(Extracted information Opens)
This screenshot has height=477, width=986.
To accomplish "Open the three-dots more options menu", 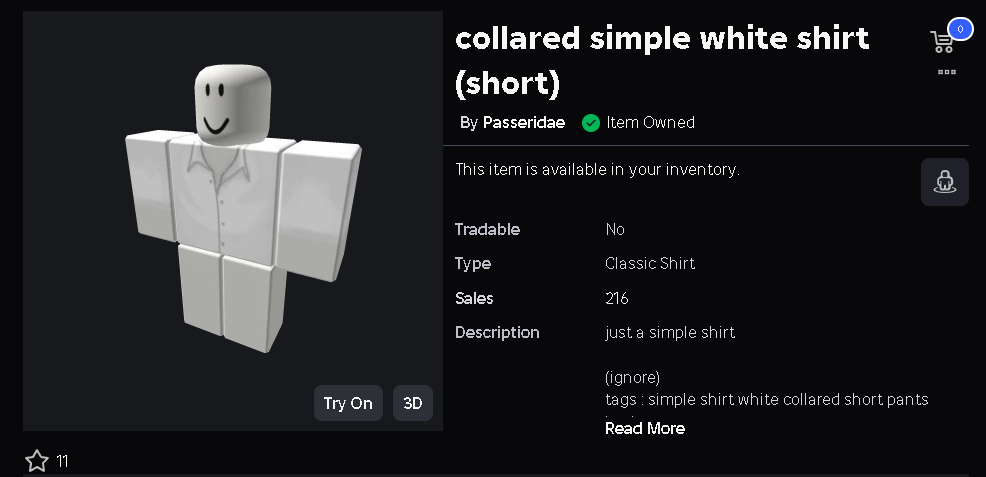I will 946,72.
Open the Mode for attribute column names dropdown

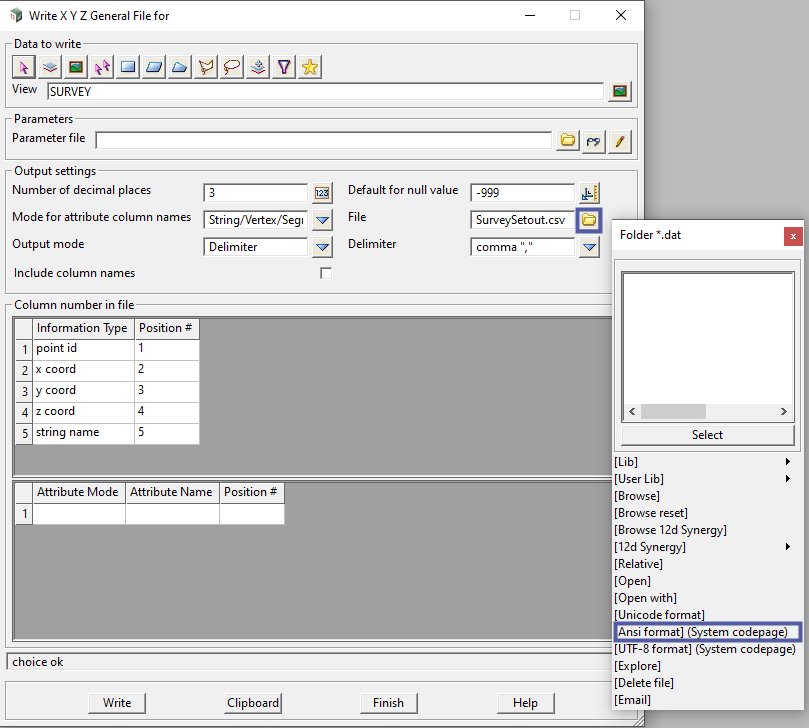(322, 220)
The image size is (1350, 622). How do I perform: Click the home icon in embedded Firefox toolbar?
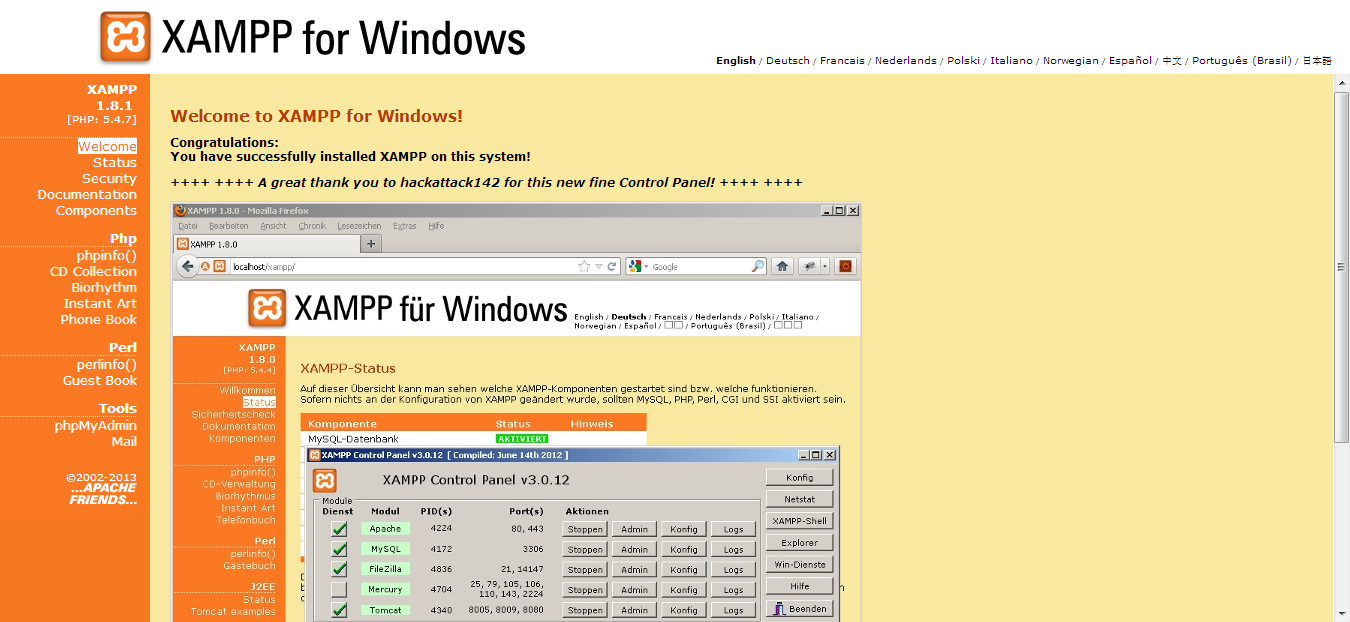(x=782, y=266)
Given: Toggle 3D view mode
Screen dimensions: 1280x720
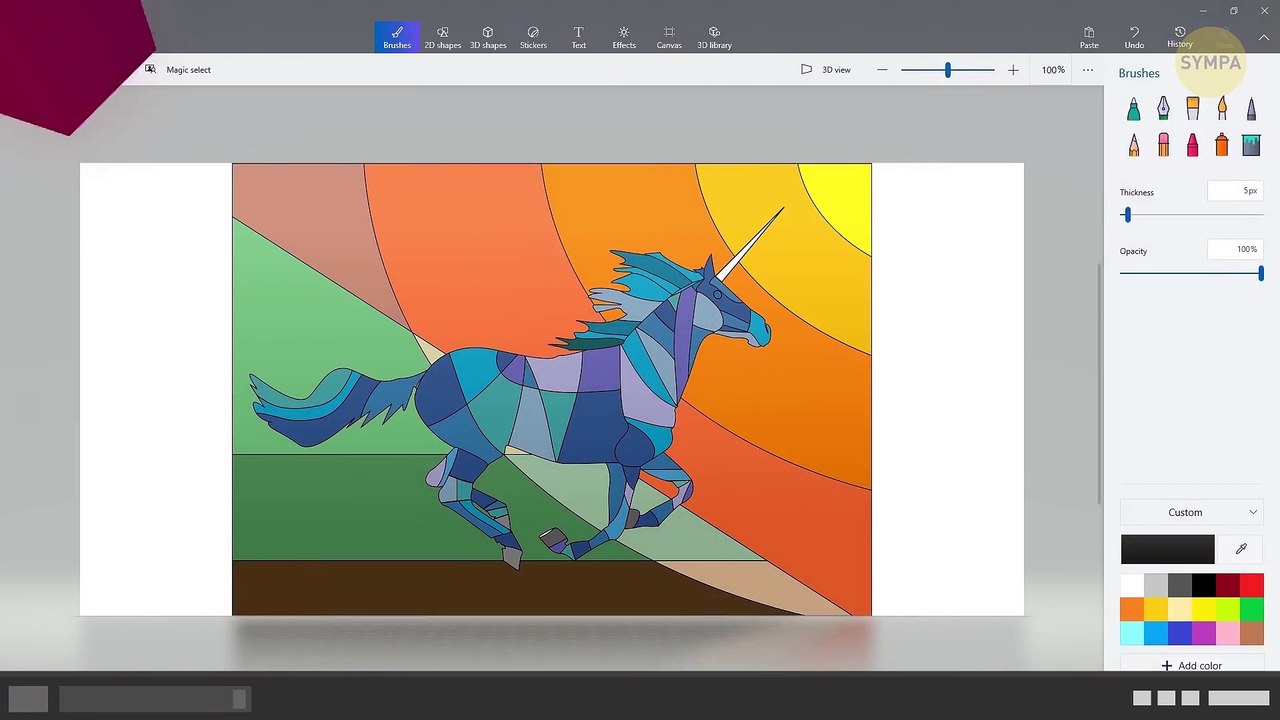Looking at the screenshot, I should tap(826, 70).
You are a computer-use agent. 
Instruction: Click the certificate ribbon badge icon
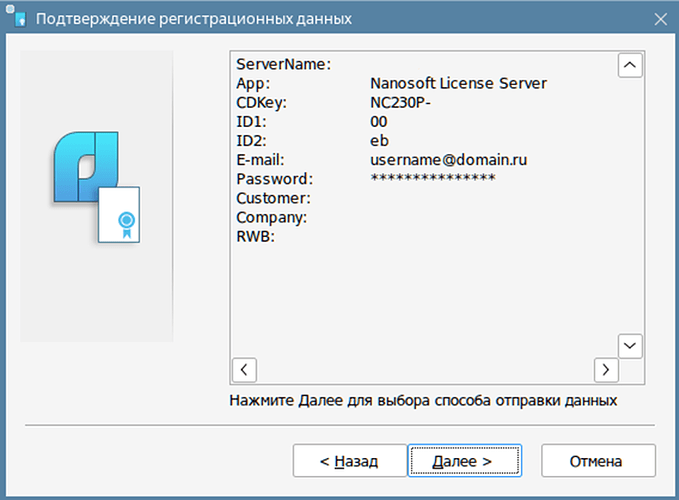coord(126,225)
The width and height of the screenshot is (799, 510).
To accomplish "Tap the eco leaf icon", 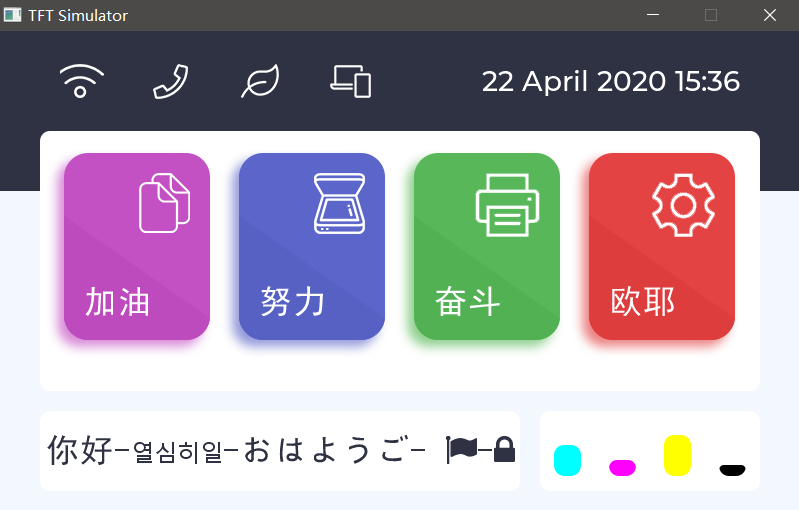I will [x=260, y=81].
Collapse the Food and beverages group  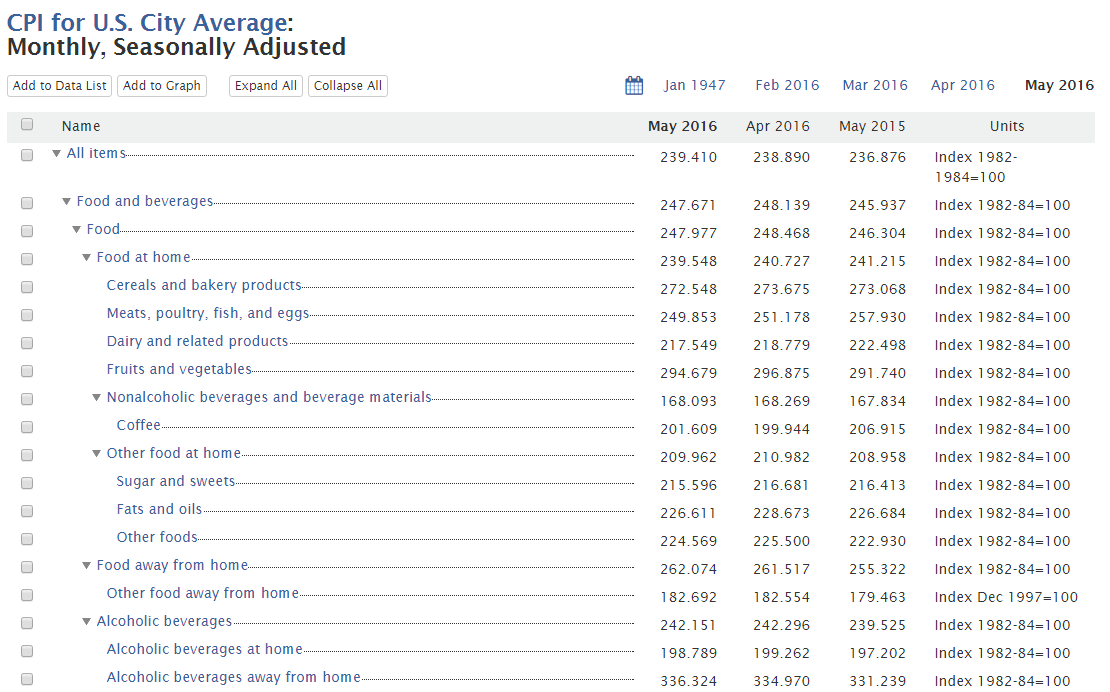67,202
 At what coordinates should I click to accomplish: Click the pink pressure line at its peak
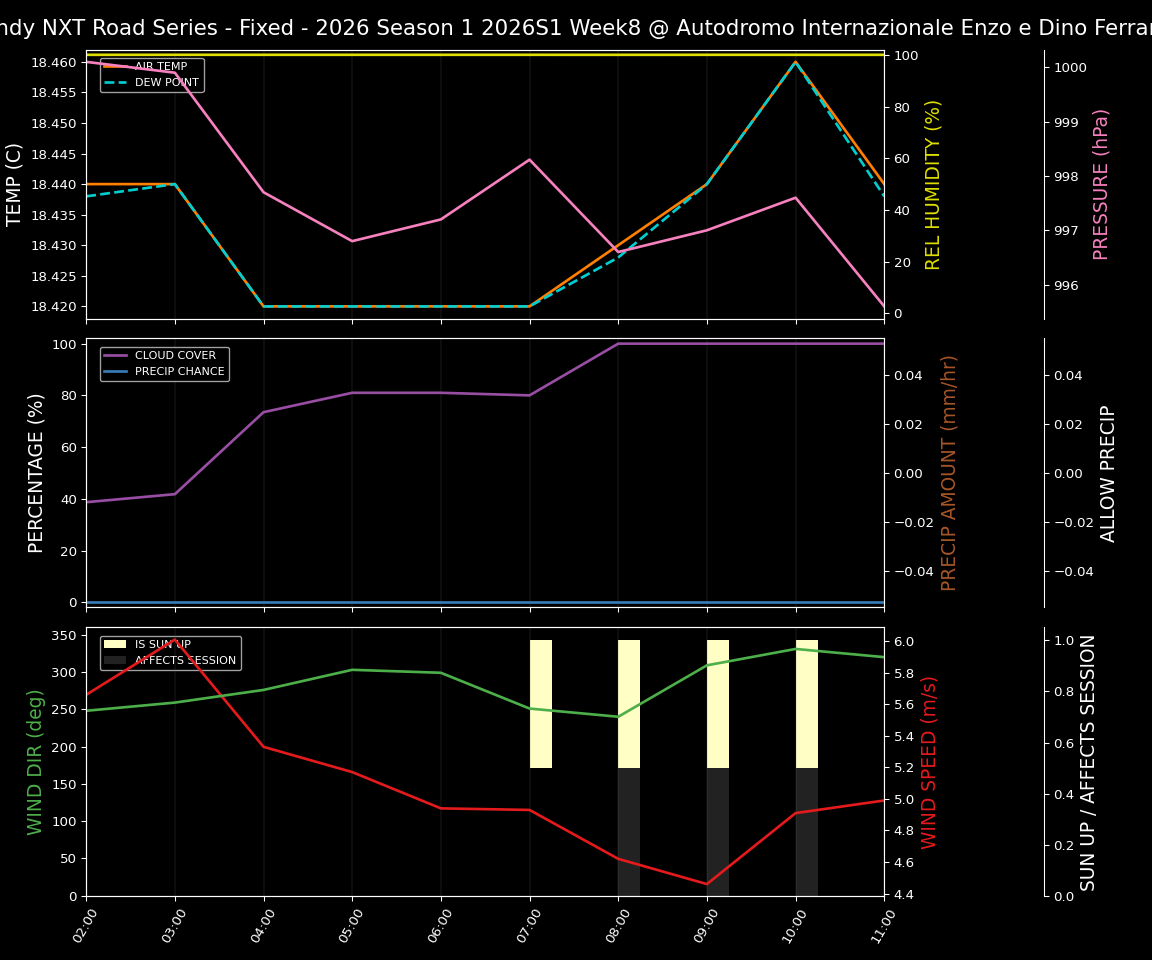click(795, 197)
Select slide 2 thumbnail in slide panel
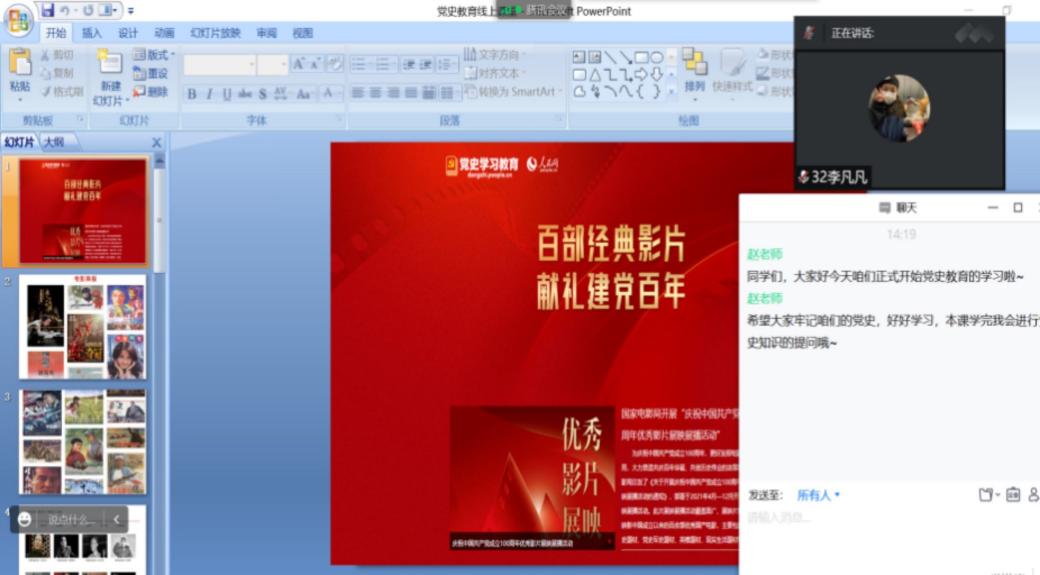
(Extracted information Closes)
**Directions for this task:** Scanning the data above, count the lines in which the string "height" occurs and state only the count.

**Written response:** 2